# [Exercise details]
Copy out everything from the start of the records down to the line containing "pos(117,36)", replacing "sidebar" with "side panel" and keeping all else unchanged. Leave the pictures out of your answer.

(Word and item position data)
--------------------
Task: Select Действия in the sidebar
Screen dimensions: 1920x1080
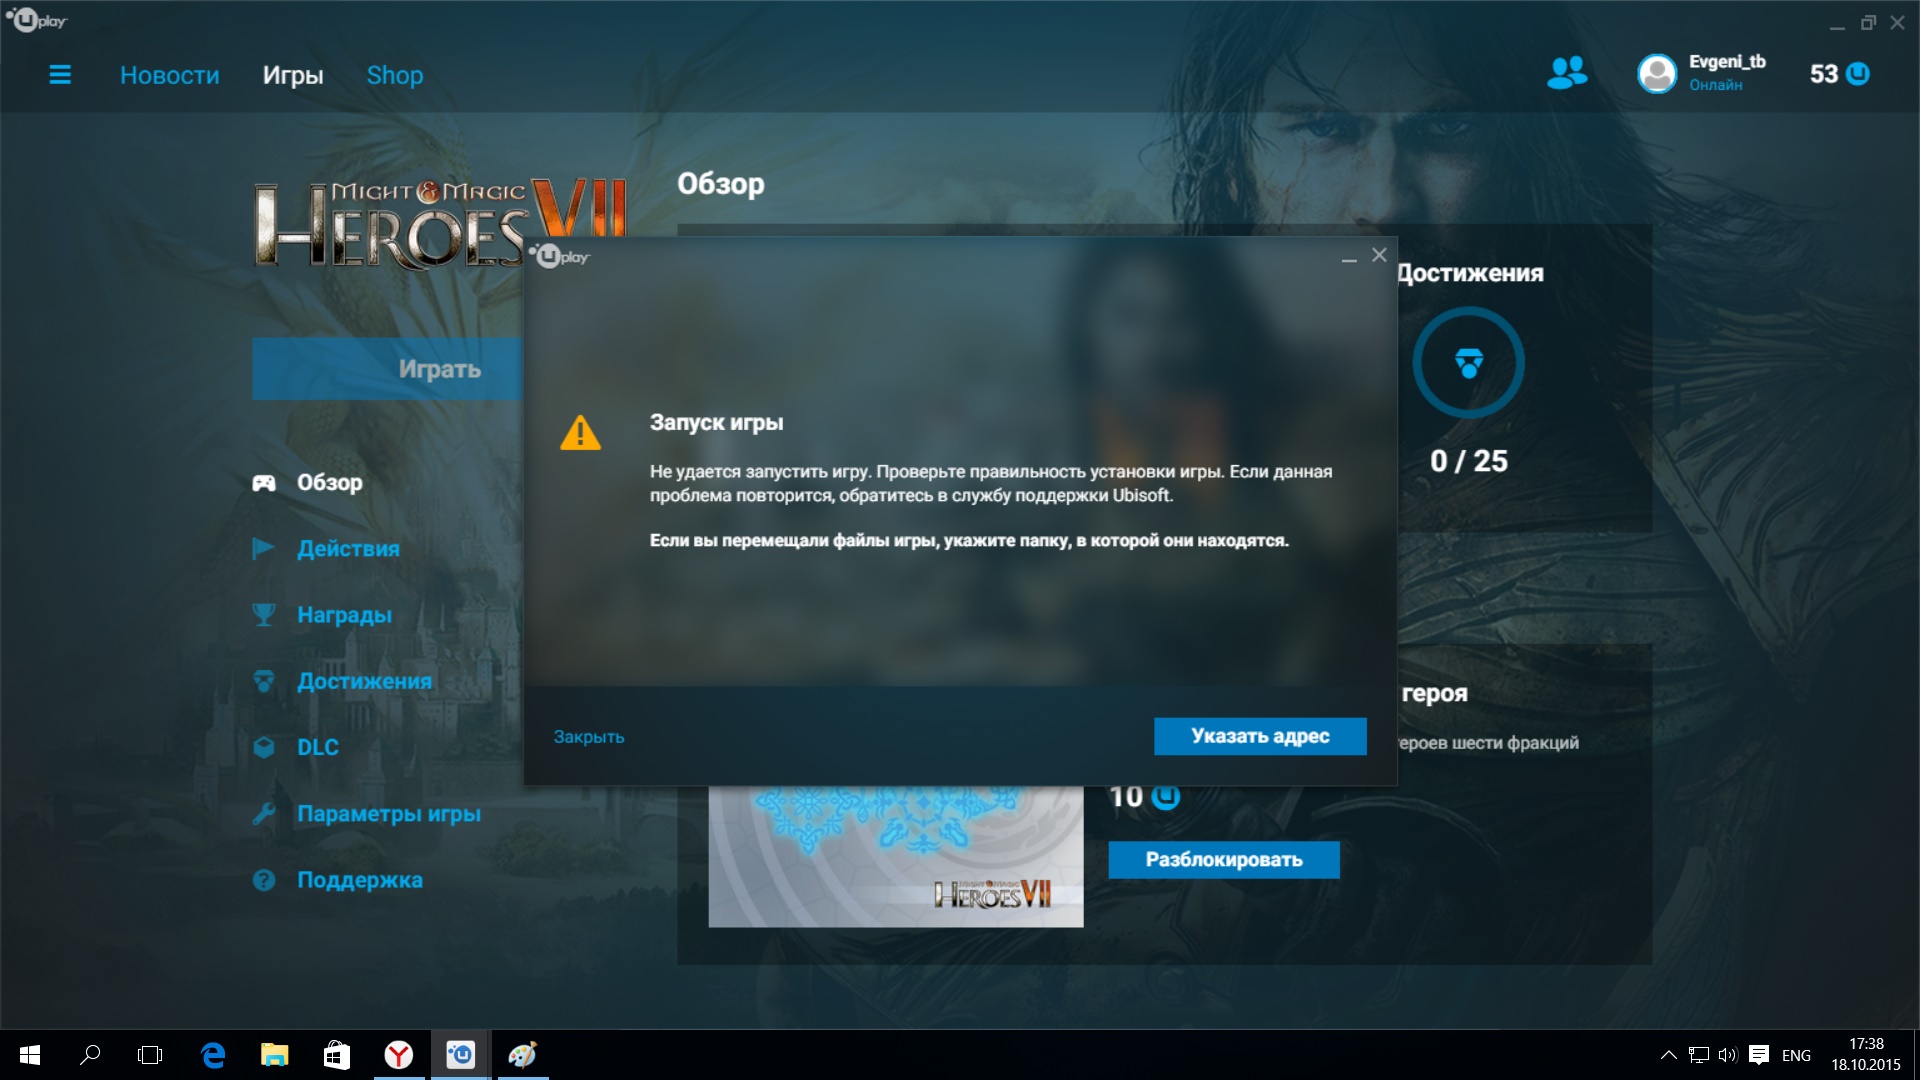Action: (x=347, y=549)
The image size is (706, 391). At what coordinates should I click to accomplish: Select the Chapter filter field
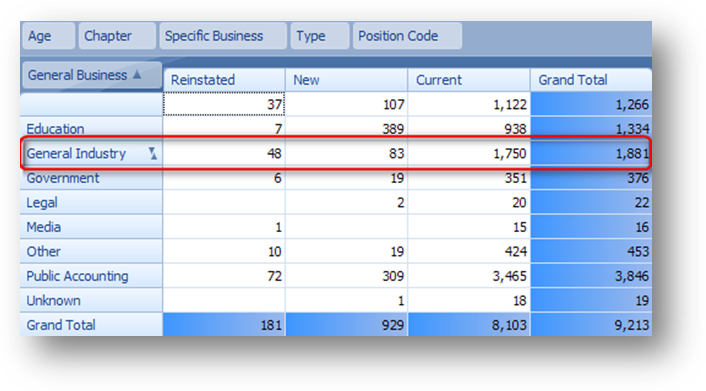pos(117,36)
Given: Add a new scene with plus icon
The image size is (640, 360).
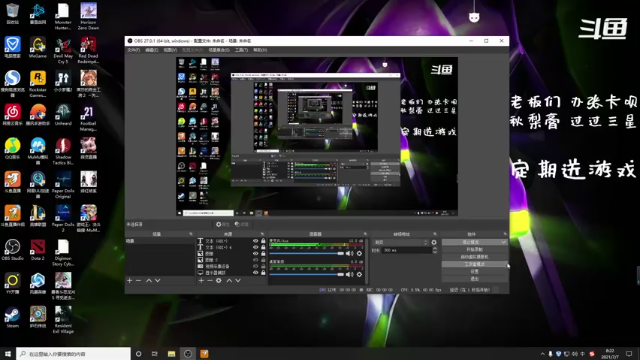Looking at the screenshot, I should coord(129,280).
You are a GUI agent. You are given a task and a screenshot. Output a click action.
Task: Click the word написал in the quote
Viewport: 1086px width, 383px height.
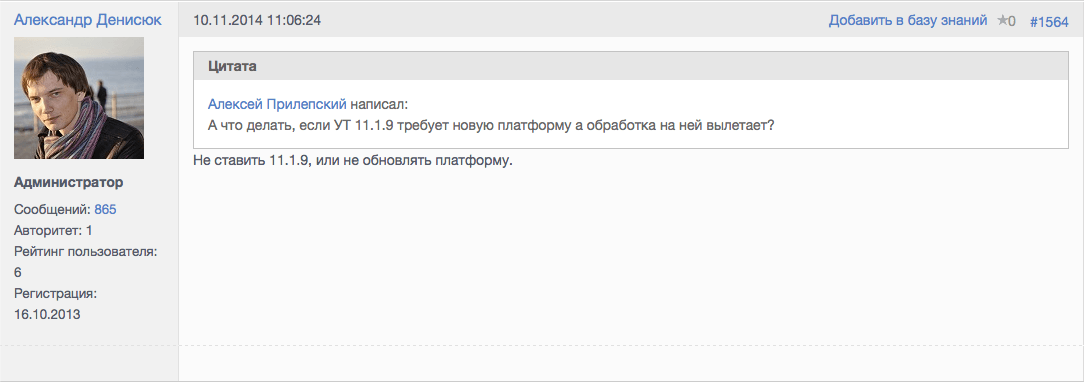(x=379, y=105)
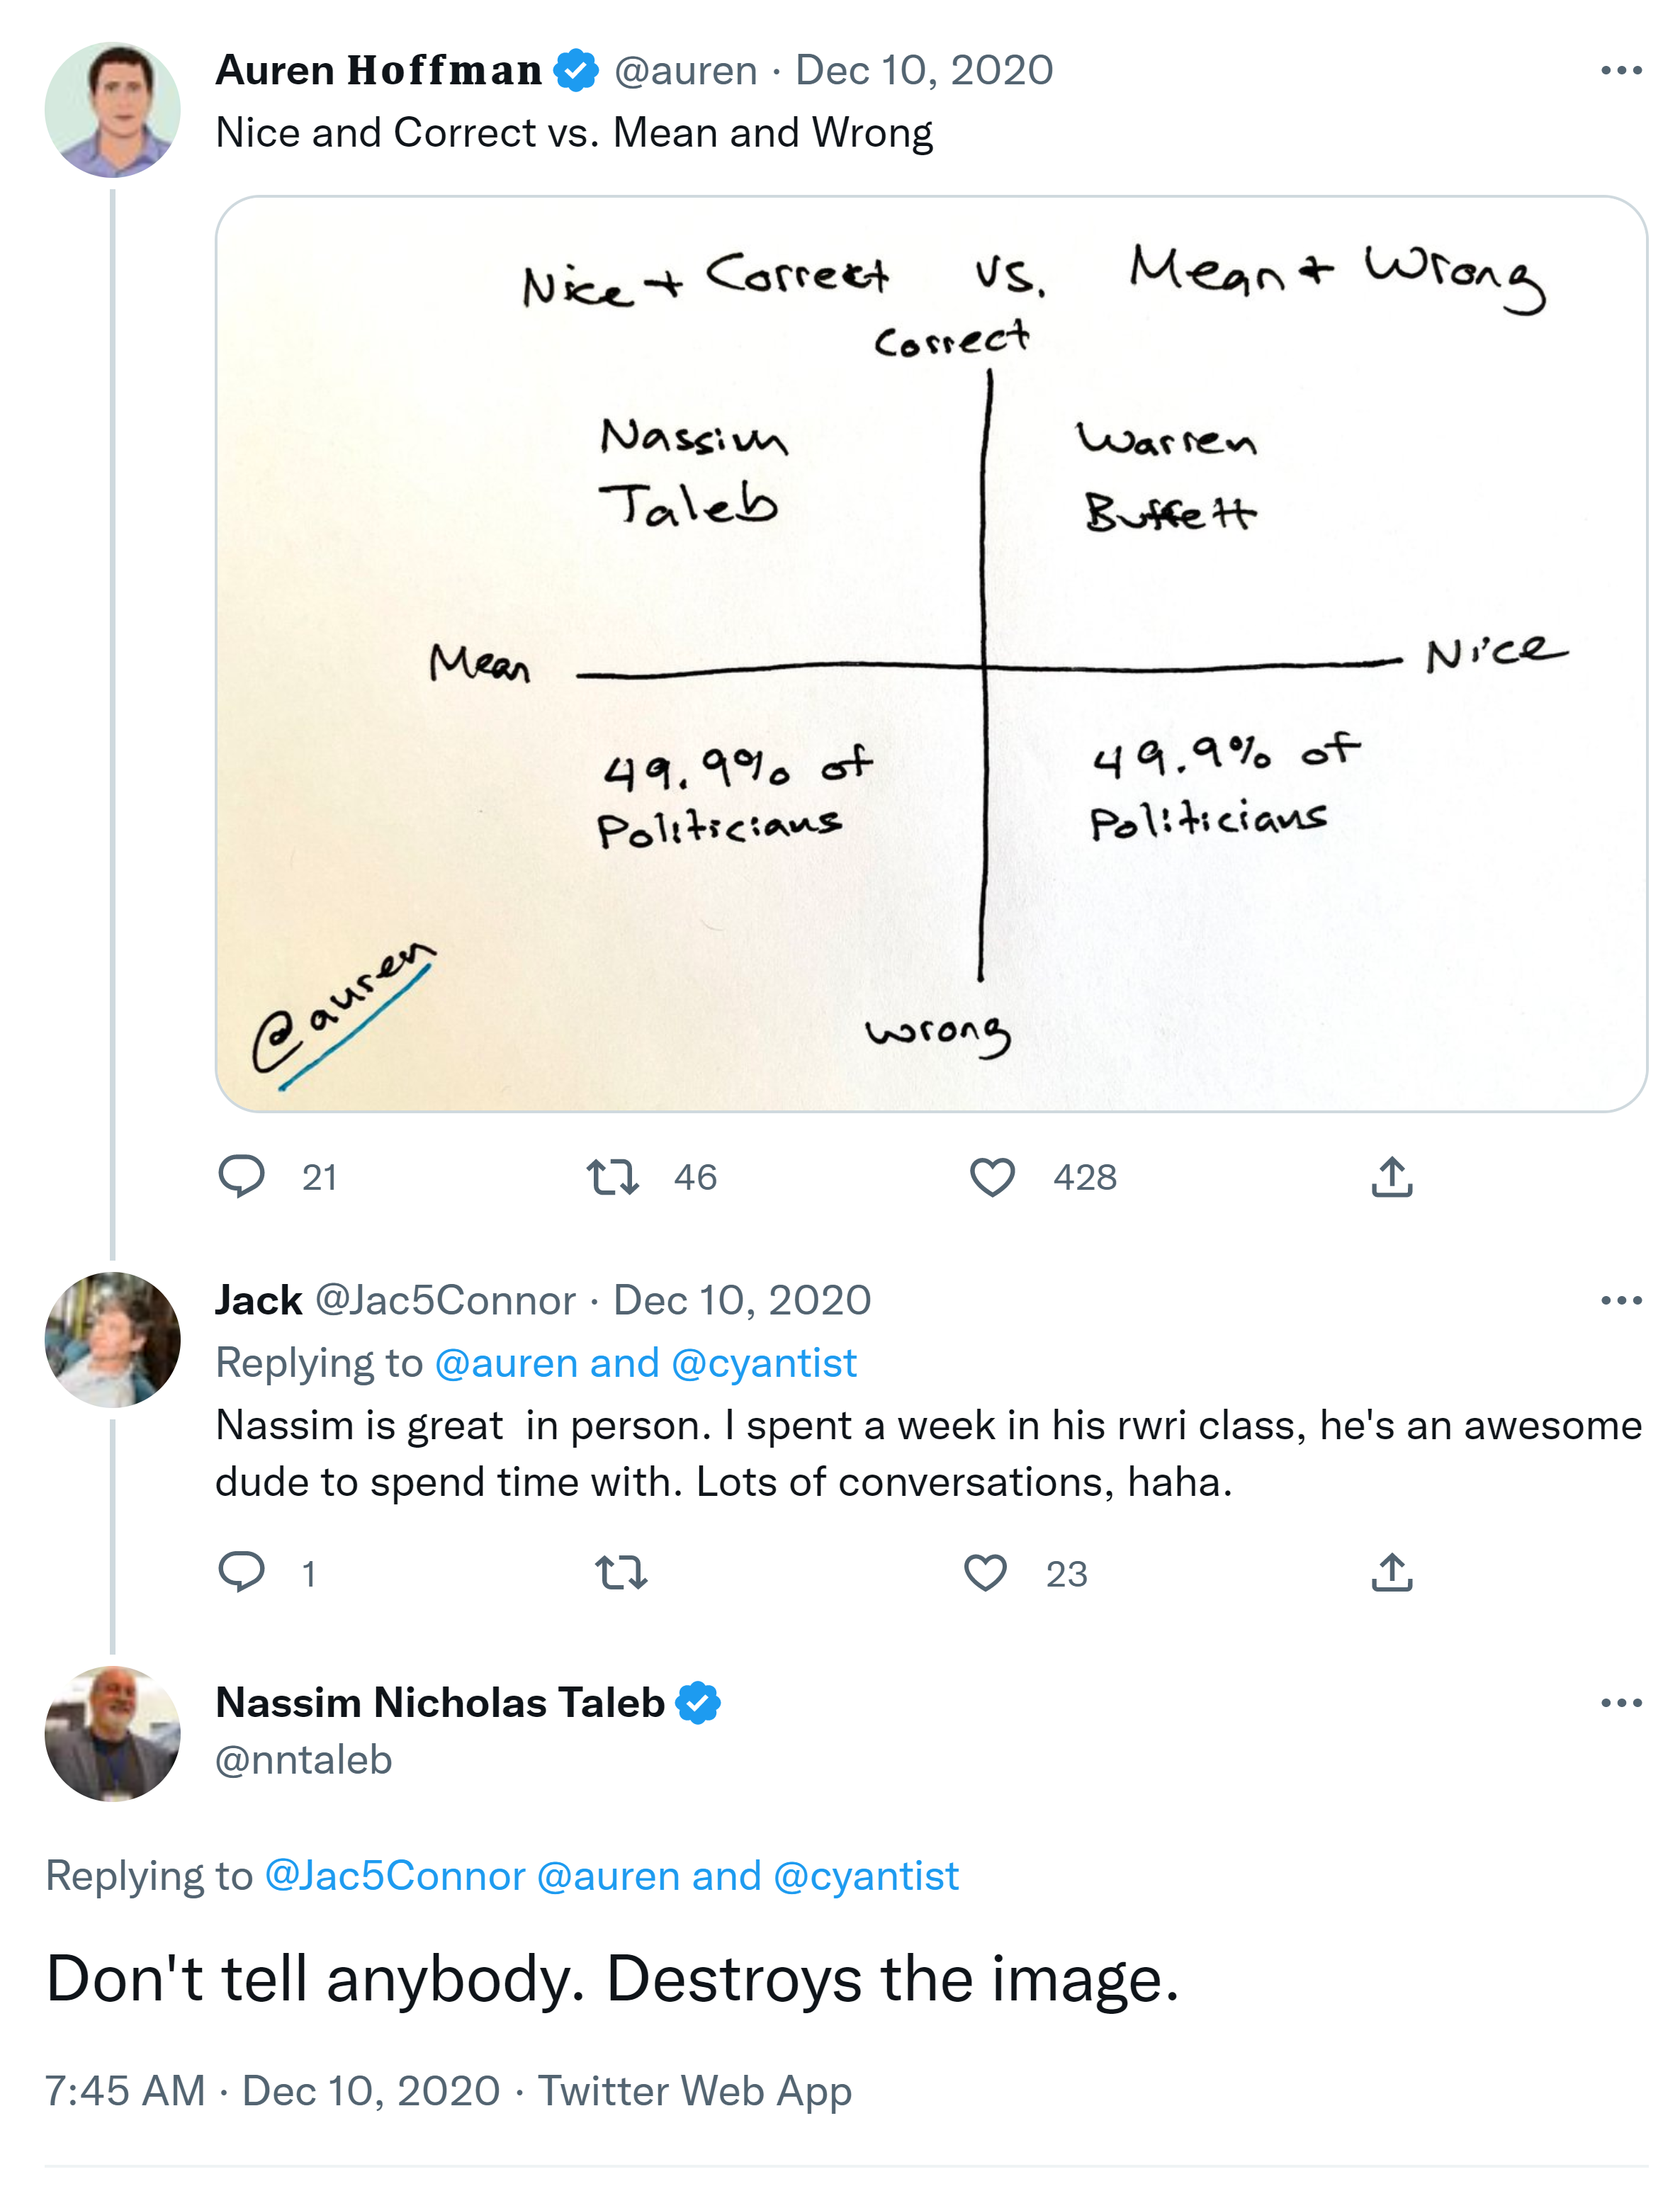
--------------------
# [Expected output]
Task: Select Действия in the side panel
Screen dimensions: 1920x1080
Action: (x=347, y=549)
The image size is (706, 391). At what coordinates should I click to accomplish: Select the Chapter filter field
pos(117,36)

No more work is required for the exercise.